Can you print word for word the passage of the Nasm $$ post starting at "now ax is 100h" and ending at "ax is 2424h."?

## EXCERPTED PASSAGE
%%

Dude! This "isn't even wrong"!

There's potential for confusion here. Nasm does, in fact, know $$ - outside of a quoted string - as a special symbol, "start of section" (address).

Code: [Select]
section .text
; "org 0"  is Nasm's default, if you don't say
mov ax, $$

This will put 0 in ax. But...

Code: [Select]
org 100h ; or maybe 7C00h?
section .text
mov ax, $$

now ax is 100h (or 7C00h). But as part of a quoted string, '$$' is just the two ascii characters '$' - 24h in my ascii table.

Code: [Select]
mov ax, '$$'

ax is 2424h.

Start over!

Code: [Select]
; nasm -f bin -o myfile.com myfile.asm

org 100h ; test it as a .com file

section .data ; Nasm (-f bin) will move this after "section .text"
  string0 db "$$Hello, World$$" ; this won't print anything!
  string db "Hello, World$$"  ; this should print

section .bss ; Nasm would move this after ".data"

%%

## MATERIAL PROVIDED
%%

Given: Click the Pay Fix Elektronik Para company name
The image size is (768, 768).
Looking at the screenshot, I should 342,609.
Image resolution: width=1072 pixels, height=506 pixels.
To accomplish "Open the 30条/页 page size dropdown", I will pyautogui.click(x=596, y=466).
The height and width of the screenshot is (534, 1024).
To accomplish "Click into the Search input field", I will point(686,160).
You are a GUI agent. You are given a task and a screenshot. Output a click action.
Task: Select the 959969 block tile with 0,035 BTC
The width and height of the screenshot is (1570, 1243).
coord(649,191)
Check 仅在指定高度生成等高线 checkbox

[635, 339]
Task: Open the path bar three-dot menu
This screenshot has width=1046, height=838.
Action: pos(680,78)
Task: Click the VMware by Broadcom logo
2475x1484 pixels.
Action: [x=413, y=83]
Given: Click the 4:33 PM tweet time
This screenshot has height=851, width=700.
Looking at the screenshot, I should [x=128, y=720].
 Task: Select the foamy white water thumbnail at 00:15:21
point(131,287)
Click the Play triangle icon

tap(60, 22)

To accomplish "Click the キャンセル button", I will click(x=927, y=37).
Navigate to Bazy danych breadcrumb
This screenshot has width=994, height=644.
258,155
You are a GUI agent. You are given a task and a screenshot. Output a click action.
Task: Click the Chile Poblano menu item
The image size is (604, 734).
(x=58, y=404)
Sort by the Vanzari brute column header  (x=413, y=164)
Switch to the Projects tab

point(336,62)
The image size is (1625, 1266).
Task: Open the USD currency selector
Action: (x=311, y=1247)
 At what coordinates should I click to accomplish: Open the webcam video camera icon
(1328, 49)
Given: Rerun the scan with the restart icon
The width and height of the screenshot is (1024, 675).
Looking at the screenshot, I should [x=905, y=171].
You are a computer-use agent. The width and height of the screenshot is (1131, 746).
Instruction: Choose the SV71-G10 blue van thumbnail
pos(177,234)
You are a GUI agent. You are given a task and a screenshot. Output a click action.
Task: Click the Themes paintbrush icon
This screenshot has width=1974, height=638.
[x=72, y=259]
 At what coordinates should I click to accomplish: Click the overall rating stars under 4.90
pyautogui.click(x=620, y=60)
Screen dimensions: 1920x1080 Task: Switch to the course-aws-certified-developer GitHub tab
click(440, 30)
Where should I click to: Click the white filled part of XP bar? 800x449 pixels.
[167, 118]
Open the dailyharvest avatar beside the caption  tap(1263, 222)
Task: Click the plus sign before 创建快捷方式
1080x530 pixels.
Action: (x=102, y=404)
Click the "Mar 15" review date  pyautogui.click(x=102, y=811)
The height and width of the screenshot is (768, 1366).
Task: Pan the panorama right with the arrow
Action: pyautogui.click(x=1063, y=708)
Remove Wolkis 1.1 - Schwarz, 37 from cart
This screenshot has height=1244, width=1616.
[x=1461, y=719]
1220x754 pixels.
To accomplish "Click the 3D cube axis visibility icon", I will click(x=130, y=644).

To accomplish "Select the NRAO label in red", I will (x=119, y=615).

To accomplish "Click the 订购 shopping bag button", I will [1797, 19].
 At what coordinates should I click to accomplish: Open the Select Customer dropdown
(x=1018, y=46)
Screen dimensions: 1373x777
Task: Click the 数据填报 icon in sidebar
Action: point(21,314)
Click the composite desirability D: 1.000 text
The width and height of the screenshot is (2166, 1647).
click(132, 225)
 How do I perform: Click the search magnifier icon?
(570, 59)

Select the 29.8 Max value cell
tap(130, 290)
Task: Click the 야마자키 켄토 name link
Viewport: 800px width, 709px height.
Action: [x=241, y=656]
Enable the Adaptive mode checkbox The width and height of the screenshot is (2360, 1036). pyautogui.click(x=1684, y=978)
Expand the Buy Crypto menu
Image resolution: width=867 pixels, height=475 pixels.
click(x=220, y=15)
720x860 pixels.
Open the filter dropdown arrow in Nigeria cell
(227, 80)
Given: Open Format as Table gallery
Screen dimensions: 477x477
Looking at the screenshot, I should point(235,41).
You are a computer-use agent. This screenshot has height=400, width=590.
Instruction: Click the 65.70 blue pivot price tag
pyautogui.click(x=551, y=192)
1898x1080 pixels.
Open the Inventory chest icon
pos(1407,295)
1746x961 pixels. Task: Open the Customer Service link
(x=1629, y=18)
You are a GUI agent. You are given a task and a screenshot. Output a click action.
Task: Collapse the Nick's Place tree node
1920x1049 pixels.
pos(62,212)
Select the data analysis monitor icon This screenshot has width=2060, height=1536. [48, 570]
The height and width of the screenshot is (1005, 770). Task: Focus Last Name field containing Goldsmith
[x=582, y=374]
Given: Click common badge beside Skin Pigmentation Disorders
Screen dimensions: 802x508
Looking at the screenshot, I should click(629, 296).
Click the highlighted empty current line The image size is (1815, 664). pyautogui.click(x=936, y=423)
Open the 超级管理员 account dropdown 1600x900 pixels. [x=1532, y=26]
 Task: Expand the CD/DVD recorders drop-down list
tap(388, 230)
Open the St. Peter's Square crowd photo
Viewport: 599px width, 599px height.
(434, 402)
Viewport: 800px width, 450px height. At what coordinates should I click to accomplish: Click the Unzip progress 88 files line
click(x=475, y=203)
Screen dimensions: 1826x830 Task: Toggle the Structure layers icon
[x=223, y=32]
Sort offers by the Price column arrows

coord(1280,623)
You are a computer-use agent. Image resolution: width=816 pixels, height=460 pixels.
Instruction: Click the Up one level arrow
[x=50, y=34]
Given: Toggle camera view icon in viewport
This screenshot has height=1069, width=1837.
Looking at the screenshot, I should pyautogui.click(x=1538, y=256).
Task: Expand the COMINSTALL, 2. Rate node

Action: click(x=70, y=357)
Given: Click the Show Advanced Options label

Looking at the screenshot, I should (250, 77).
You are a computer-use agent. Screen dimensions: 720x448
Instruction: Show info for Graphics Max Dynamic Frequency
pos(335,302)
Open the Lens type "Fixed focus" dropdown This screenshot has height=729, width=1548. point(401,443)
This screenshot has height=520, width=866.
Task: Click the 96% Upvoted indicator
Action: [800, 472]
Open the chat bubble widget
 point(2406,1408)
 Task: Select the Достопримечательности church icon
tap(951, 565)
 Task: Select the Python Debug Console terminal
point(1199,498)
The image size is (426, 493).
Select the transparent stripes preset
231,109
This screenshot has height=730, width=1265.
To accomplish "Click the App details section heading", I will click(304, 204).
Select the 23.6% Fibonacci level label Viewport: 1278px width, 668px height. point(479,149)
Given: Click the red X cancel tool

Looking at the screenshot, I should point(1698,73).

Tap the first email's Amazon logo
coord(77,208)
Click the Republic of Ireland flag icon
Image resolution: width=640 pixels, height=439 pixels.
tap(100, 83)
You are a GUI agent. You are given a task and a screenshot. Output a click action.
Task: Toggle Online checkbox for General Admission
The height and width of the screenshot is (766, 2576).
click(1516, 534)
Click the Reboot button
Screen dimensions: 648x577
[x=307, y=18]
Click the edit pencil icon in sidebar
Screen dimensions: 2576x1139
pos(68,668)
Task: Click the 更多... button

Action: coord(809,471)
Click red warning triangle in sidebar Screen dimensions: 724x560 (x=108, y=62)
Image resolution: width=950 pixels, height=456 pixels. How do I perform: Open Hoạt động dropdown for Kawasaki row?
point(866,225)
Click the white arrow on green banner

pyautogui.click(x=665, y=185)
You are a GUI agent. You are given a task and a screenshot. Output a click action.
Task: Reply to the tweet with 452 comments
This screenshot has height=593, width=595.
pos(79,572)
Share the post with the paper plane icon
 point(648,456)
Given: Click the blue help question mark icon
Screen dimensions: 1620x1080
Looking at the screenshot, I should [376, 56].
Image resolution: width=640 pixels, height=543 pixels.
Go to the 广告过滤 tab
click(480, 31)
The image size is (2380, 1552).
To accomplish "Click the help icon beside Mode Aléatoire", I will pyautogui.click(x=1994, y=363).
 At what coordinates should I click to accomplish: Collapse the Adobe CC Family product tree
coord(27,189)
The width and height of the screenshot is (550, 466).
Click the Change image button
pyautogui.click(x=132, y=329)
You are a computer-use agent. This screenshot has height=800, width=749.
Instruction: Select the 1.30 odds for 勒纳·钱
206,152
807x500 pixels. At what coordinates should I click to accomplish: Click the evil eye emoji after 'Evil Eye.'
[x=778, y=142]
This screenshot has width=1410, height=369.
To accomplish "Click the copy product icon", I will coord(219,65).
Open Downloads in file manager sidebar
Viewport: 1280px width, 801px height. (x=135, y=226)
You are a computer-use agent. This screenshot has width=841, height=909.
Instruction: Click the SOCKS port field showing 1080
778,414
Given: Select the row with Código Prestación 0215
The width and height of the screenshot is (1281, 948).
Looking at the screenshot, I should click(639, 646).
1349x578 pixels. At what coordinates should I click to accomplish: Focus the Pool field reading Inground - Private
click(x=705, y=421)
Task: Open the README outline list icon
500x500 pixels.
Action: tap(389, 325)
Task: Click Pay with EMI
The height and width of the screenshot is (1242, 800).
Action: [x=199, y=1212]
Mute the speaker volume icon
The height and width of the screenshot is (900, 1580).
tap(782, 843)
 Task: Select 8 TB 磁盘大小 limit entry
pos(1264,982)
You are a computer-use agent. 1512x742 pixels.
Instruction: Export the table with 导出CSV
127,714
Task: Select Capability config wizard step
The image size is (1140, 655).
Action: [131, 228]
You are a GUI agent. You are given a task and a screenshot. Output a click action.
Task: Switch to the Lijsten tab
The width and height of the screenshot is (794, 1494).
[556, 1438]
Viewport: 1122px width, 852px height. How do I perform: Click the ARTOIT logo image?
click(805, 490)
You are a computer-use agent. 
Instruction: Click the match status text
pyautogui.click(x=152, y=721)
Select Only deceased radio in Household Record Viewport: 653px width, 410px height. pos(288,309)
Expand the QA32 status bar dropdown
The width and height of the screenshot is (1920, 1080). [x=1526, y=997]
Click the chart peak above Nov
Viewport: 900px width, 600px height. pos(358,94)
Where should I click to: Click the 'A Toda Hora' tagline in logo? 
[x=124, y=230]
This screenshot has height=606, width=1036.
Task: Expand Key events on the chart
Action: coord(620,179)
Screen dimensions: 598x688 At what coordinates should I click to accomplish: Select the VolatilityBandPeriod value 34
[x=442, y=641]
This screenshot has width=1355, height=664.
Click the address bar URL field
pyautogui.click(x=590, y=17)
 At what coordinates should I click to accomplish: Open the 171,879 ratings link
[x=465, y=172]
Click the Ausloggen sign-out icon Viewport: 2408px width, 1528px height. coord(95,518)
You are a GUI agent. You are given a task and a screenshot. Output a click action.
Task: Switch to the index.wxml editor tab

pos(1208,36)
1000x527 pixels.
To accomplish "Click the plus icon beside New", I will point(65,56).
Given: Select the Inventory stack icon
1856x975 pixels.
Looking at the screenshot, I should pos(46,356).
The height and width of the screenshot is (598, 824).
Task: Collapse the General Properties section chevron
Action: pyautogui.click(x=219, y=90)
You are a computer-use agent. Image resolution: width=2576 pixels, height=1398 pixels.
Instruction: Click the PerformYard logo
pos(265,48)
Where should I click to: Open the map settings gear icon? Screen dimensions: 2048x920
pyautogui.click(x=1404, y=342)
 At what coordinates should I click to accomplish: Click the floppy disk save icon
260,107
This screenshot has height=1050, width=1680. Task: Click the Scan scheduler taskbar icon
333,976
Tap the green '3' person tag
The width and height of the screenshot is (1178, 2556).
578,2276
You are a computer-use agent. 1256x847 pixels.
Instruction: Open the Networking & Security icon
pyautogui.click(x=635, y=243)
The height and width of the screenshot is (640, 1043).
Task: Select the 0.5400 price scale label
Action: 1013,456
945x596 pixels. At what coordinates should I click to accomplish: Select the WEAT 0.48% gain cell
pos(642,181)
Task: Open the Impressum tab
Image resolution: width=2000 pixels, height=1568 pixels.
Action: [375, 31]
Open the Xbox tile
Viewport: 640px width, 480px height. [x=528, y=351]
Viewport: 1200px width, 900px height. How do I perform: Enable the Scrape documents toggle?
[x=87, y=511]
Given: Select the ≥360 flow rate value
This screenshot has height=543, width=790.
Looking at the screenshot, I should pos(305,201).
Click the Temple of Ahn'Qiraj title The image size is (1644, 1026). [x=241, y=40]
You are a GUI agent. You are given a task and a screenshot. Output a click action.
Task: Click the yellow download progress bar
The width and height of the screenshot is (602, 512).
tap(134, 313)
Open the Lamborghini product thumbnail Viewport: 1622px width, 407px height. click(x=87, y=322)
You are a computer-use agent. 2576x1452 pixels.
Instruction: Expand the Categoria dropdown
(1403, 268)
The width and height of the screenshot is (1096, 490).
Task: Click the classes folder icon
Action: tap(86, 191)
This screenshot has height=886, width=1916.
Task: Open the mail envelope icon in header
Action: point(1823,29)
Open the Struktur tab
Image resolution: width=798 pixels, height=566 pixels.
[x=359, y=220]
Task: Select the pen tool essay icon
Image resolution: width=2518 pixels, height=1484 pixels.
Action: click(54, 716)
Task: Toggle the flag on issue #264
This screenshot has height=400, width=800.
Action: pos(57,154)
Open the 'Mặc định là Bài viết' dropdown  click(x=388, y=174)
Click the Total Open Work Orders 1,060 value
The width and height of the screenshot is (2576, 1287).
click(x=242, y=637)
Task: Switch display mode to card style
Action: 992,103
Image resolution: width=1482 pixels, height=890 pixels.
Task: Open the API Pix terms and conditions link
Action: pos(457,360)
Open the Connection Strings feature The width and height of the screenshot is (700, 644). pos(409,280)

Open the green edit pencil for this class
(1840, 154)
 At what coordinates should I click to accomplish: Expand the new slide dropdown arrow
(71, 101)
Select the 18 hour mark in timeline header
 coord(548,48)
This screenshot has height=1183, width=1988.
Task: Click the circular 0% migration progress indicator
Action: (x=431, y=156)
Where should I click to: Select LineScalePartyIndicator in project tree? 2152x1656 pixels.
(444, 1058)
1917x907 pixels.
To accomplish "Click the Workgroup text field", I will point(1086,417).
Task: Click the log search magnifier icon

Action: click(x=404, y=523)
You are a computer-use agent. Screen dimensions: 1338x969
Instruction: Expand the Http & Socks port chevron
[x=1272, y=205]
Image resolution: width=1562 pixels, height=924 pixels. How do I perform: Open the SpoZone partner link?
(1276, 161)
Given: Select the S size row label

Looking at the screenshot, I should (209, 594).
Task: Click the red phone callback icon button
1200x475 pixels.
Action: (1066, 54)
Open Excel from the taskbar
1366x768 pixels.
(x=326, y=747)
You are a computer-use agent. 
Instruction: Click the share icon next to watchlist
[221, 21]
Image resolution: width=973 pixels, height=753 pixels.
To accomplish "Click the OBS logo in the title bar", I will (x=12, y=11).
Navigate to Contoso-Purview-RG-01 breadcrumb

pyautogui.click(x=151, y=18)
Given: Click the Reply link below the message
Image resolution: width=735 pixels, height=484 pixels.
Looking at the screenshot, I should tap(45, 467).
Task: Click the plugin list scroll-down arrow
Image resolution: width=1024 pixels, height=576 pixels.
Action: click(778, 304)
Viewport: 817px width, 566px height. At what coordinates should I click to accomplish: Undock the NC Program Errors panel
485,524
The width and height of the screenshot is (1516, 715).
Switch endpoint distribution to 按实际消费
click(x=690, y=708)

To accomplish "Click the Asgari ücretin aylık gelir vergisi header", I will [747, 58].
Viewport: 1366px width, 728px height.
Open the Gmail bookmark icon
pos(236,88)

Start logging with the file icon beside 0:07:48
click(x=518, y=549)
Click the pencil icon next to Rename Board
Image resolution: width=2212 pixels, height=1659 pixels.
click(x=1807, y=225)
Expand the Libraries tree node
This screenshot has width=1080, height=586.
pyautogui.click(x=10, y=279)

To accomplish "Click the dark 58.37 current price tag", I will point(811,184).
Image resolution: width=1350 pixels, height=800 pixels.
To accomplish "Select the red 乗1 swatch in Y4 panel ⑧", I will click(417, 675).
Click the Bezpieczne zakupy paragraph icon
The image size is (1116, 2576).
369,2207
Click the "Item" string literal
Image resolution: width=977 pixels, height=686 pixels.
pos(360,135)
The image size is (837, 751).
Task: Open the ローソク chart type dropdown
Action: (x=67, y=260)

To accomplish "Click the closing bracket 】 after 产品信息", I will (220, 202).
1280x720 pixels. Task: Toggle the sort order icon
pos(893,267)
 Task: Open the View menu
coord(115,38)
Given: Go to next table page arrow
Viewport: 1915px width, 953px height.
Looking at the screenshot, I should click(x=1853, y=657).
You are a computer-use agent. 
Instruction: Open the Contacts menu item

%%

## RESPONSE
now ax is 100h (or 7C00h). But as part of a quoted string, '$$' is just the two ascii characters '$' - 24h in my ascii table.

Code: [Select]
mov ax, '$$'

ax is 2424h.